**Exercise:** Repeat the line that contains "Viewport: 864px width, 455px height." exactly, along with each following line up to and including the last line of the entries.

________________________________________

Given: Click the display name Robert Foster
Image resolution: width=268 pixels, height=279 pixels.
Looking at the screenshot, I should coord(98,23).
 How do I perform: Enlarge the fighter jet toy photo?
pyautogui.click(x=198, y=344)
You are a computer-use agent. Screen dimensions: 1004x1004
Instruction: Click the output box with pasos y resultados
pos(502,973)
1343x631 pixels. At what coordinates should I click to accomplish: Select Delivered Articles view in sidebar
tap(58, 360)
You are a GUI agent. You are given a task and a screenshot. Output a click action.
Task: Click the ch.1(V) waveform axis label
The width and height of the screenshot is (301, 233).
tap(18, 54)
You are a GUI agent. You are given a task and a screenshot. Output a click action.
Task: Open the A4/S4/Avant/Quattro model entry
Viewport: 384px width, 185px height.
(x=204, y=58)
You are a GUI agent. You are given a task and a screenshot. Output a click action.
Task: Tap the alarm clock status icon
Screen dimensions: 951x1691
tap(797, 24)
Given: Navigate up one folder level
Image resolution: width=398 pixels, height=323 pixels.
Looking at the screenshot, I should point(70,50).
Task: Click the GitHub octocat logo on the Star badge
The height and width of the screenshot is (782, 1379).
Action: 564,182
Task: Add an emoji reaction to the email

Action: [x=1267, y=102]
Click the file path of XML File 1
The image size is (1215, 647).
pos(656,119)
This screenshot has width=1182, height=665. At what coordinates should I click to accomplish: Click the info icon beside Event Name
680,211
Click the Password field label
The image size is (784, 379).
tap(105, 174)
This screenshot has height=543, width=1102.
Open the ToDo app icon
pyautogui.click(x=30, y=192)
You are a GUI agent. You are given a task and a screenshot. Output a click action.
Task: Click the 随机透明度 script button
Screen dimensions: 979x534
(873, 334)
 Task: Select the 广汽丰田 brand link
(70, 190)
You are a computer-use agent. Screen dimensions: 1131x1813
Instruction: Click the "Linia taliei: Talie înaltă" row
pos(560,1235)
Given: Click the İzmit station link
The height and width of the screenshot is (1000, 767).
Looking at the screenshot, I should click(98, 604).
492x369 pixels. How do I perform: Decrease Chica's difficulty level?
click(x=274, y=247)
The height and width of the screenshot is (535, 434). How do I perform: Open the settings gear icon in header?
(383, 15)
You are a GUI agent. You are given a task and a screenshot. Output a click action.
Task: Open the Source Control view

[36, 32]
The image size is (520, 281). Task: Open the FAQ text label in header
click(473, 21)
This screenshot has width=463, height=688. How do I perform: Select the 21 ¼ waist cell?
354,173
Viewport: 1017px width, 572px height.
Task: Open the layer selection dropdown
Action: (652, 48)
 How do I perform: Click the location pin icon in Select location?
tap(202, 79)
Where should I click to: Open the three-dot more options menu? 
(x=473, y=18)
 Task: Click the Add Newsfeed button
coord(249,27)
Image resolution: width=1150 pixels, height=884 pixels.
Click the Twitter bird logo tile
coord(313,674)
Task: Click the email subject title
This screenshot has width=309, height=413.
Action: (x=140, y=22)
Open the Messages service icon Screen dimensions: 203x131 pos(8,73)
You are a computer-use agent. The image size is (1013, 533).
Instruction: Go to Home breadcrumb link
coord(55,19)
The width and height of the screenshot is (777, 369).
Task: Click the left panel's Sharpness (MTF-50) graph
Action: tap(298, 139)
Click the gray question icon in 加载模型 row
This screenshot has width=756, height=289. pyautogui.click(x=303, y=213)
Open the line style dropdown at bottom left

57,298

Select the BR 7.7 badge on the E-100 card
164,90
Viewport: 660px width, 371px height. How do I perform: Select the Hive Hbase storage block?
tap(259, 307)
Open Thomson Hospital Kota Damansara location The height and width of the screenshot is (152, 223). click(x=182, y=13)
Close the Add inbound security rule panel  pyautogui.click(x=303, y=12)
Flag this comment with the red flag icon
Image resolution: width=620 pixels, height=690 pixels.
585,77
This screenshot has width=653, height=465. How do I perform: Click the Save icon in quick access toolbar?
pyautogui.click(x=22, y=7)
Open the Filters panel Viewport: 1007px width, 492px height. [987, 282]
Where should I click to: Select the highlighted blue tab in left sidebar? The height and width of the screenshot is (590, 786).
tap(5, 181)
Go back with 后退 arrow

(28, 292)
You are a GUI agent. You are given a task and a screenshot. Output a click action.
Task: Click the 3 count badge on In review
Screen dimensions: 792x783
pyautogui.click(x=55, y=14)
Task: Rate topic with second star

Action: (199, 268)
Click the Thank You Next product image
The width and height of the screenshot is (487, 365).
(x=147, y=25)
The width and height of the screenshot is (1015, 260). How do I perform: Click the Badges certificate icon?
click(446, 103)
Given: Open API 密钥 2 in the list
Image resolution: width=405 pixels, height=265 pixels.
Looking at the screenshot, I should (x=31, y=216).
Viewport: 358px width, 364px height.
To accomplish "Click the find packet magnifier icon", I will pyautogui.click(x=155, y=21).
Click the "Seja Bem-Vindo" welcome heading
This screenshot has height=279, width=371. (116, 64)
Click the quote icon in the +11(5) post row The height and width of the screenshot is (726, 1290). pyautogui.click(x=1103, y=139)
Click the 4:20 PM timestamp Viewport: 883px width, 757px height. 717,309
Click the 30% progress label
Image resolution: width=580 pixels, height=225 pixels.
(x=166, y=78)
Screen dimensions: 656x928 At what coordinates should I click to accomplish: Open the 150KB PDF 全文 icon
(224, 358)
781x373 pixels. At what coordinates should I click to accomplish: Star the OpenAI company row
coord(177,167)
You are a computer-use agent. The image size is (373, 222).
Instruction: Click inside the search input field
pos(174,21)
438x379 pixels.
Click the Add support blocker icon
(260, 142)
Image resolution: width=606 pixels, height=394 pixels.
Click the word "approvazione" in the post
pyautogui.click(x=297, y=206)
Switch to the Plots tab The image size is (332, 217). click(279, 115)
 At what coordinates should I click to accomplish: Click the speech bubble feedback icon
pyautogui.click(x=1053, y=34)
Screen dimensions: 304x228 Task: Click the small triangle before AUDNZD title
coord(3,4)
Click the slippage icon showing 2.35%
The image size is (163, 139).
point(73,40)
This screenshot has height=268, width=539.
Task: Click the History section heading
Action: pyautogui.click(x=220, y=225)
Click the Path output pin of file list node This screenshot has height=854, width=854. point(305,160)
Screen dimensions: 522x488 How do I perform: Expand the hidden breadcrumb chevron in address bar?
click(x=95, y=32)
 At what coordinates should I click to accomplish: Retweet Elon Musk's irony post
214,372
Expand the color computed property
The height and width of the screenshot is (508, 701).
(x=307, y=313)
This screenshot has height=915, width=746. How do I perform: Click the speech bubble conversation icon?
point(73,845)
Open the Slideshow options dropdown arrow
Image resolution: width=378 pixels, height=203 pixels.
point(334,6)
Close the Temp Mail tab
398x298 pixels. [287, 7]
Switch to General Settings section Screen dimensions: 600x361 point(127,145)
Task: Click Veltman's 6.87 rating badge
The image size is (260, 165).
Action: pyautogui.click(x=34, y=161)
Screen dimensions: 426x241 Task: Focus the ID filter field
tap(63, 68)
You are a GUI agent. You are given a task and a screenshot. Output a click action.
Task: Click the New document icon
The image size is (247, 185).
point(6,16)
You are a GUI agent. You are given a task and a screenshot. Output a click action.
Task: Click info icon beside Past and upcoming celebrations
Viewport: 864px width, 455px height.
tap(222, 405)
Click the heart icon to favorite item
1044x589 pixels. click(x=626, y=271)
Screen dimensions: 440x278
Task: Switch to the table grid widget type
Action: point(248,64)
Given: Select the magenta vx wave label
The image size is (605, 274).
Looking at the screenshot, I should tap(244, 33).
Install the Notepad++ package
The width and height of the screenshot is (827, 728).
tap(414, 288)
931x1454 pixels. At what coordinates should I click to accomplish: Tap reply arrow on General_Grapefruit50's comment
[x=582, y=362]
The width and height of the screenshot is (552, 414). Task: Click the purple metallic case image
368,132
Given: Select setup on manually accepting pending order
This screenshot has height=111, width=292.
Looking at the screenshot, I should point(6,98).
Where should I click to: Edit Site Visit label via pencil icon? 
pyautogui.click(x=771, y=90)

________________________________________

**Response below:**
Viewport: 864px width, 455px height.
tap(222, 405)
Click the heart icon to favorite item
1044x589 pixels. click(x=626, y=271)
Screen dimensions: 440x278
Task: Switch to the table grid widget type
Action: point(248,64)
Given: Select the magenta vx wave label
The image size is (605, 274).
Looking at the screenshot, I should tap(244, 33).
Install the Notepad++ package
The width and height of the screenshot is (827, 728).
tap(414, 288)
931x1454 pixels. At what coordinates should I click to accomplish: Tap reply arrow on General_Grapefruit50's comment
[x=582, y=362]
The width and height of the screenshot is (552, 414). Task: Click the purple metallic case image
368,132
Given: Select setup on manually accepting pending order
This screenshot has height=111, width=292.
Looking at the screenshot, I should point(6,98).
Where should I click to: Edit Site Visit label via pencil icon? 
pyautogui.click(x=771, y=90)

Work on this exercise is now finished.